Apart from the use of realistic molecular potentials, such as those provided by CHARM23 (Karplus and McCammon, 1983), another useful goal is to develop a reduced theory that requires as inputs only equilibrium information and friction coefficients (Hu et al., 1991). The former is to come from computer simulations, while the latter comes from experimental data or simple models. Thus, once the necessary theory has been developed and has passed all the stringent tests, efficient methods will need to be devised for "clever" Monte Carlo simulations (see Chapter 8) to obtain requisite equilibrium information.

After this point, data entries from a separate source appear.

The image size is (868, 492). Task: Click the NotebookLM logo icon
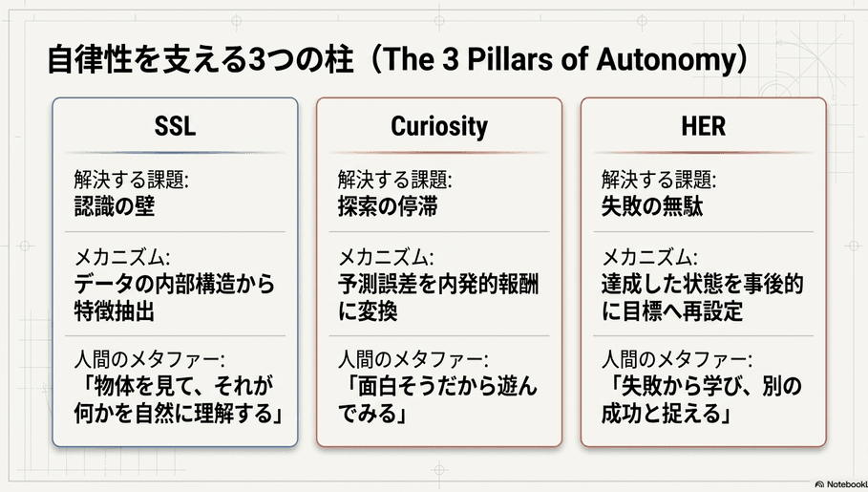(x=820, y=484)
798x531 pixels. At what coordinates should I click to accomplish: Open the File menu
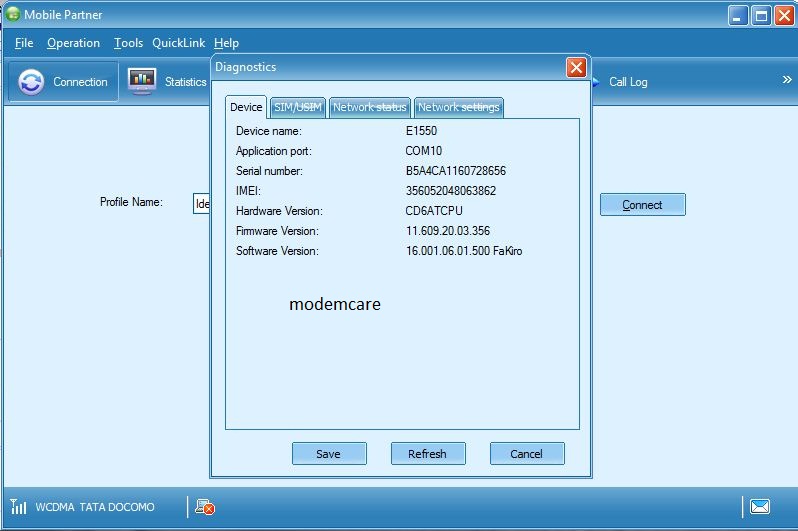(24, 43)
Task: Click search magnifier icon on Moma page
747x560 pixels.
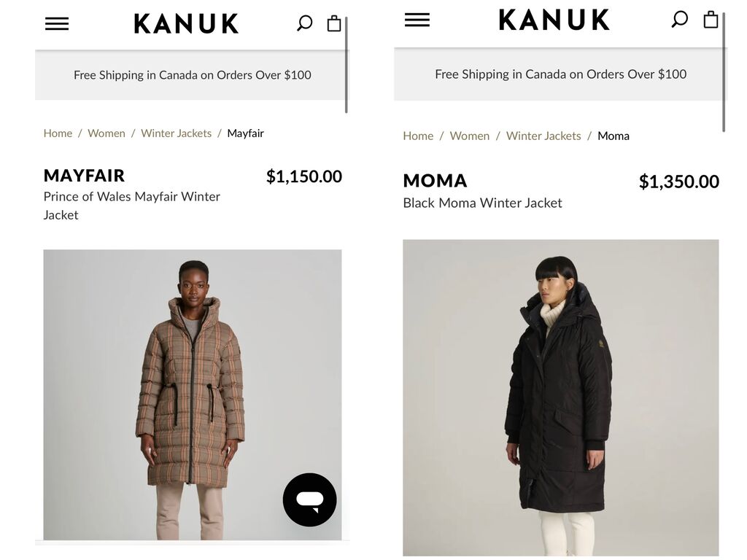Action: pos(679,20)
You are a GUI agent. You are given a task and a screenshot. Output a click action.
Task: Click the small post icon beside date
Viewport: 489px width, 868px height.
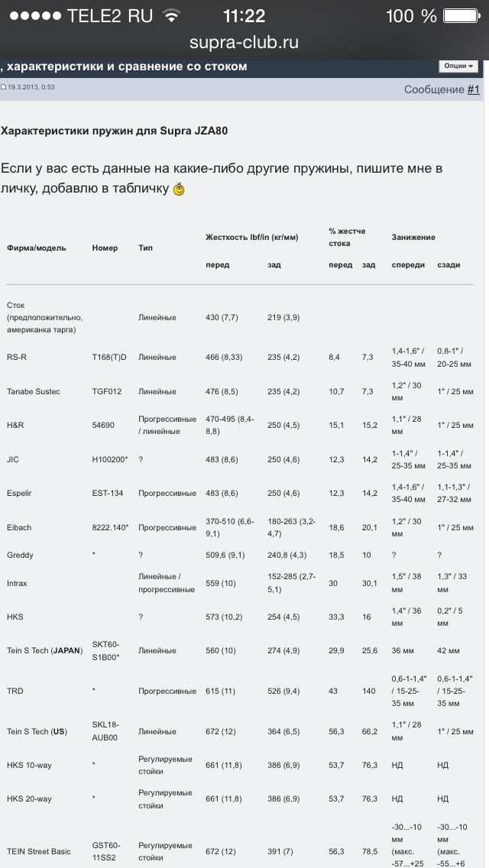pyautogui.click(x=3, y=88)
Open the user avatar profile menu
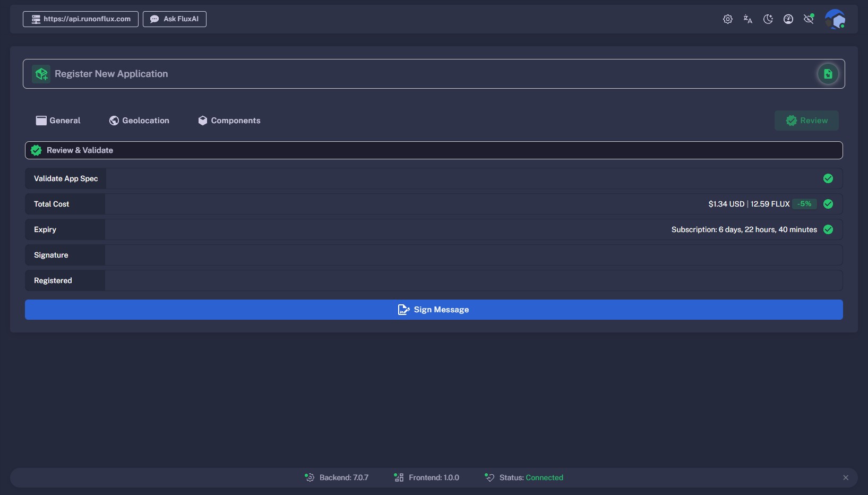The image size is (868, 495). (835, 19)
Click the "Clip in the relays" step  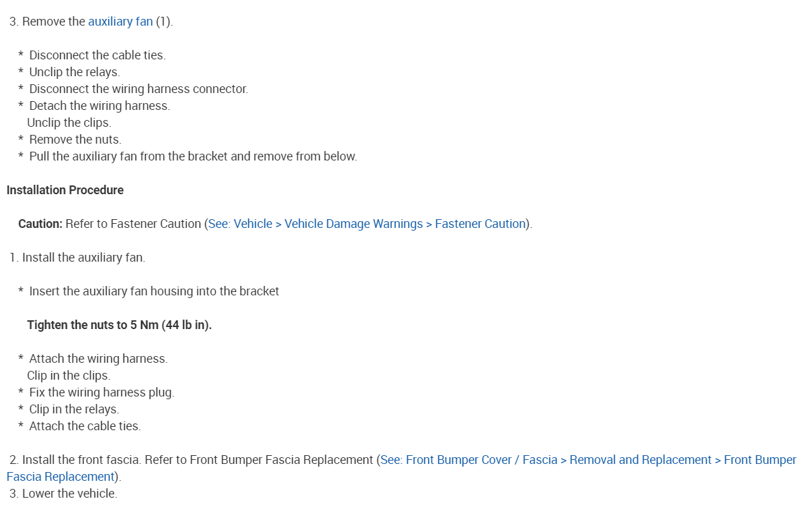click(x=74, y=409)
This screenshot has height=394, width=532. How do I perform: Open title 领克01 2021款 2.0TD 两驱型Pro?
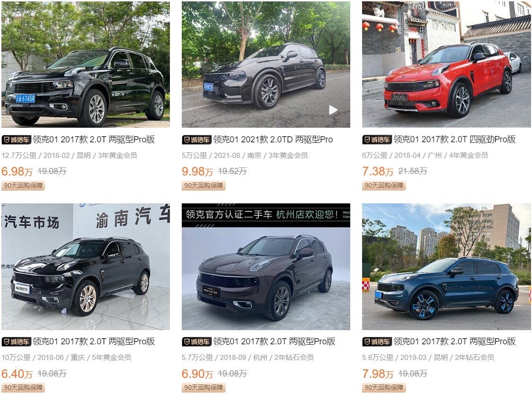click(273, 140)
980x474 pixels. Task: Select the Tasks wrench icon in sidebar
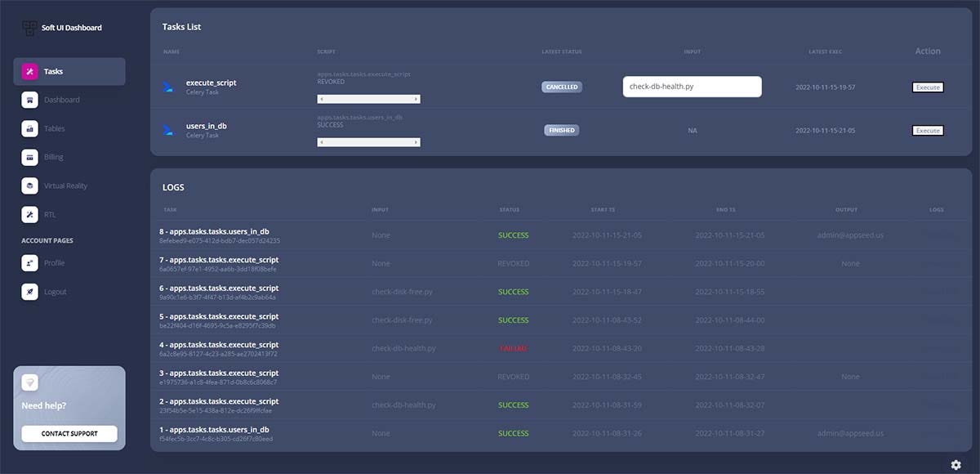(29, 71)
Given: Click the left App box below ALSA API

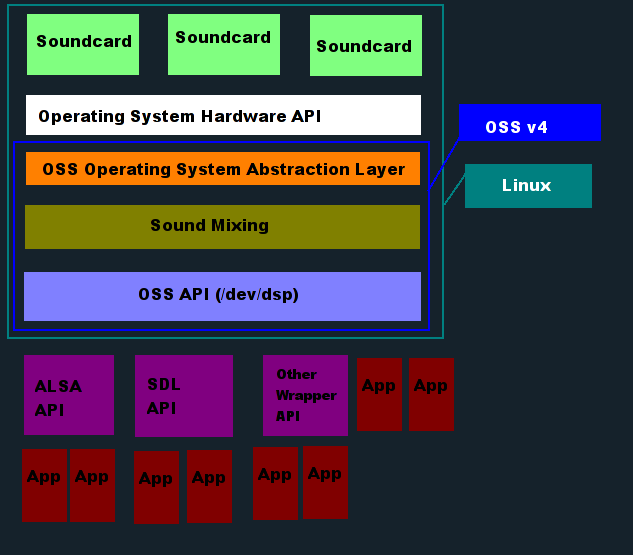Looking at the screenshot, I should (44, 485).
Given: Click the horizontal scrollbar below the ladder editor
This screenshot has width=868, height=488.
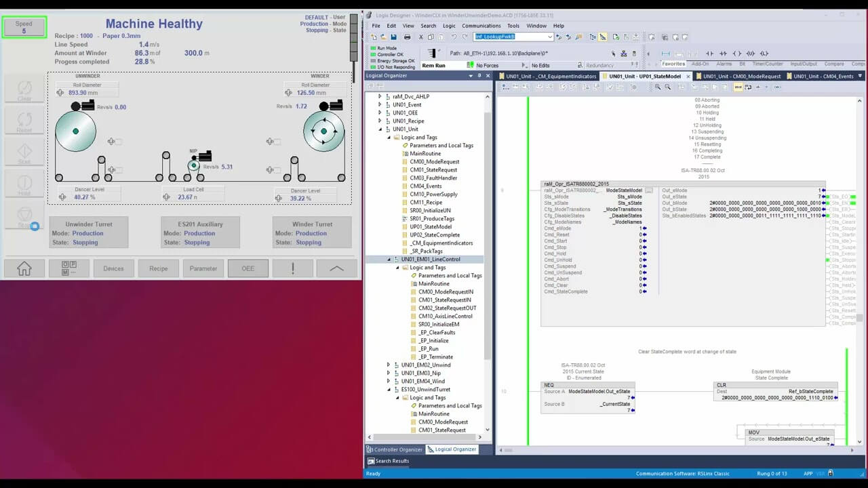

Initial efforts at developing a reduced theory of long-time peptide dynamics (Hu et al., 1990, 1991) begin by decoupling the solvent motion by use of a hydrodynamic model for the solvent. Thus, the influence of solvent enters through the use of friction coefficients for individual residues or groups of atoms, depending on the model used. In effect, the dynamical equations follow from a formalism in which the memory functions are neglected. The "relevant" variables are chosen as bond vectors for flexible portions of the protein and ones sufficient to specify the orientation of aromatic groups. Given these choices, the general principles of statistical mechanics dictate the appropriate dynamical Langevin equations governing the protein dynamics (Hu et al., 1990, 1991). The theory specifies the required equilibrium input information, and the dynamical equations are numerically integrated to solve for the orientational correlation functions. However, as described above, very long simulations are required to check the theoretical predictions for these correlation functions (see Chapter 8).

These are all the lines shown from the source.